• Exercise objective
List each line of the data that holds the string "agent".

• Input records
- - - - -

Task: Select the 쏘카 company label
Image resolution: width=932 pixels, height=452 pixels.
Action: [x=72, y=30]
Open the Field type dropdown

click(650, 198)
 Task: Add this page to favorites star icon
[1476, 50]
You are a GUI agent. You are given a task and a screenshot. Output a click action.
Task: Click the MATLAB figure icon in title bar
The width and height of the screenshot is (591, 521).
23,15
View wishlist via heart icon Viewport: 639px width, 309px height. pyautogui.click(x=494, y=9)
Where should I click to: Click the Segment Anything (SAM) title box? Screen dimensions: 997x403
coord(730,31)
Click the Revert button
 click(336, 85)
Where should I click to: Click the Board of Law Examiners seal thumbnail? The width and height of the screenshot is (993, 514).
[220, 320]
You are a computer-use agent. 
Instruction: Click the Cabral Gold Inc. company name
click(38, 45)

- - - - -

• Exercise result
You are a GUI agent. You are given a task and a screenshot. Output a click action.
You are a computer-use agent. 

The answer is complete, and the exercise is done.